High prevalence of clonal hematopoiesis in fanconi anemia revealed by whole exome sequencing Free

Fanconi anemia (FA) is an inherited bone marrow failure syndrome (IBMFS) characterized by hypersensitivity to DNA damage and a markedly increased risk of myelodysplastic syndrome (MDS) and acute myeloid leukemia (AML). Clonal hematopoiesis (CH) is frequently observed in FA and precedes overt malignant transformation. However, the somatic drivers of CH in FA remain inadequately defined. Importantly, most clinical surveillance strategies rely on sequencing panels designed for sporadic CH, which may not reflect the profile of somatic driver mutations specific to FA and other IBMFSs.

To address this unmet need, we performed whole-exome sequencing (WES) of bone marrow and germline tissue (bone marrow fibroblasts) from 28 subjects with FA (15 male, age 3-26 years) to define the prevalence and somatic mutational landscape of FA-associated CH. We identified 54 putative somatic driver mutations (defined as present at ≥2% variant allele frequency (VAF); range 3.7-45.5%), with 89% (25/28) of FA patients found to bear at least one mutation. The spectrum of somatic mutations was broad, with candidate drivers identified in genes that regulate metabolism, mRNA processing, cellular signaling, and transcription, with minimal overlap with canonical drivers of sporadic MDS/AML that are typically included on screening panels. There was a positive association of number of mutations with age. There was no association of CH, number of somatic mutations, or maximum VAF with clinical bone marrow failure (BMF), MDS, requirement for hematopoietic stem cell (HSC) transplantation, complementation group, or cytogenetic abnormalities.

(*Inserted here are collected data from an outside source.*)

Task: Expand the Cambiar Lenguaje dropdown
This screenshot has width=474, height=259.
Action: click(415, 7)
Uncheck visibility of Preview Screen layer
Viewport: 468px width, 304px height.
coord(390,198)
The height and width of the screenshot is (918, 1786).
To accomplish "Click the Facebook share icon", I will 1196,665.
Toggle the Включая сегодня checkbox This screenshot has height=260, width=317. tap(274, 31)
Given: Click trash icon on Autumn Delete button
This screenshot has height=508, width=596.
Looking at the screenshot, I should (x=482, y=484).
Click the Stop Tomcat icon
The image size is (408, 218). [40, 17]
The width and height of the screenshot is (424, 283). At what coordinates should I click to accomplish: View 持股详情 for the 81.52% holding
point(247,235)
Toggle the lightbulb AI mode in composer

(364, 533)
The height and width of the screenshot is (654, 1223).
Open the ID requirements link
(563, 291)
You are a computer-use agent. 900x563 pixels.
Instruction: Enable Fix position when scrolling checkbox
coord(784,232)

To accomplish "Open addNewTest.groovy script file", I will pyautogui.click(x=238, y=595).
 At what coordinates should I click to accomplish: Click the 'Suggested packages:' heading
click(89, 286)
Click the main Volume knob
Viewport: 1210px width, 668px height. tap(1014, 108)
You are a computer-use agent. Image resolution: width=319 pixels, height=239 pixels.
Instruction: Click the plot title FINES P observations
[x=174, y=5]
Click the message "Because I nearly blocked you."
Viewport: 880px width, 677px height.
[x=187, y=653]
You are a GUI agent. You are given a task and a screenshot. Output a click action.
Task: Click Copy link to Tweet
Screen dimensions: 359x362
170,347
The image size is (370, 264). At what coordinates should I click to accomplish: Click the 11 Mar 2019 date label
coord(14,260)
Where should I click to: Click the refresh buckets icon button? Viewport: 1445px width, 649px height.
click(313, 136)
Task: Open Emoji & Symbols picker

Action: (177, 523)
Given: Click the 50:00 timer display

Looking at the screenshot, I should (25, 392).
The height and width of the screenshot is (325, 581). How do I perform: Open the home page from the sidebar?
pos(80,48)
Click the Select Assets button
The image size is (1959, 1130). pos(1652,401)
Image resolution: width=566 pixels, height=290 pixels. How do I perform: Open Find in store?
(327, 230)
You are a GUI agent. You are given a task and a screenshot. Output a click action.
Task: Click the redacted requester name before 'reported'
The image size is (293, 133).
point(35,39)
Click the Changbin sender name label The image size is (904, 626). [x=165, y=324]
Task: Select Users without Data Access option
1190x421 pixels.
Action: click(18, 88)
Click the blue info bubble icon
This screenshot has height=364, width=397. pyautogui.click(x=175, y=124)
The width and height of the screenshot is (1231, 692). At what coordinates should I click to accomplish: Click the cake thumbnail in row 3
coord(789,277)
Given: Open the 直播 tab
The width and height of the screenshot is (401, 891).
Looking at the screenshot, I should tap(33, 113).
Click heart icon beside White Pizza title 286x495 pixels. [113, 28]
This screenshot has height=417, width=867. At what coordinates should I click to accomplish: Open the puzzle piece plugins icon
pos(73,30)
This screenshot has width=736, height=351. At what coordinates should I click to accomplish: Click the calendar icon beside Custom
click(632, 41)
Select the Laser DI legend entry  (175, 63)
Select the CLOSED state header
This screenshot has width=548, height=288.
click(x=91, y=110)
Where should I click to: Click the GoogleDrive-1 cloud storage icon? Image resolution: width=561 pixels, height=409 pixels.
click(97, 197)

To begin to validate somatic drivers of clonal expansion, we utilized our human induced pluripotent stem cell (iPSC) model of FA-associated BMF. In this model, FANCA-deficient human iPSCs bear a doxycycline-inducible wild-type FANCA cDNA so that treated iPSCs retain genomic stability and pluripotency. During directed differentiation to a target lineage, FANCA expression can be modulated by continuation or discontinuation of doxycycline to yield isogenic FANCA-proficient (FANCA^+/+) or -deficient (FANCA^-/-) cells for use in disease models. For modeling, we prioritized a putative gain-of-function mutation in ALDH9A1 (p.S11Y) linked to clonal expansion in our WES dataset given that increased or decreased endogenous aldehyde detoxification are known to mitigate or amplify, respectively, FA-associated BMF. Using CRISPR/Cas9 with homology-directed repair, we introduced ALDH9A1^S11Yinto our FA iPSC model in the heterozygous state and generated clones that we confirmed to lack copy number variation. We additionally generated ALDH9A1^-/- FA iPSCs as a benchmark for the phenotype of complete ALDH9A1 deficiency. Following directed differentiation of iPSCs to hematopoietic progenitor cells (HPCs), we analyzed the fitness of HPCs of defined FANCA and ALDH9A1 status in colony-forming unit (CFU) assays. As expected, compared to benchmark FANCA^+/+ HPCs, FANCA^-/- HPCs showed markedly decreased clonogenesis, consistent with recapitulation of the clinical BMF phenotype. Remarkably, the ALDH9A1^+/S11Y variant in the FANCA^-/- background promoted a near complete rescue of HPC clonogenesis with maintenance of the full diversity of myeloerythroid colony outcomes, suggestive of a gain-of-function effect to enhance aldehyde detoxification. In contrast, depletion of ALDH9A1 in the FANCA^-/- background resulted in poor clonogenesis.

Collectively, our work highlights the unmet need of better understanding clonal evolution IBMFSs. Since IBMFS-associated CH occurs in the context of germline mutations that are detrimental to the self-renewal or differentiation of HSCs, this pathobiology departs from that of sporadic, age-associated CH that occurs in (for the most part) otherwise healthy individuals. Our results posit that commonly used sequencing panels for surveillance of sporadic CH/MDS/AML are likely to underestimate CH in IBMFSs, thus emphasizing the need to better understand the drivers of CH in these conditions. In support of this idea, we demonstrate that a putative gain-of-function missense mutation in the gene encoding the detoxification enzyme ALDH9A1 may adaptively confer increased aldehyde clearance to act as a disease-specific driver of clonal expansion in FA. Future research will focus on the identification and functional validation of both adaptive and maladaptive somatic drivers of CH in IBMFSs.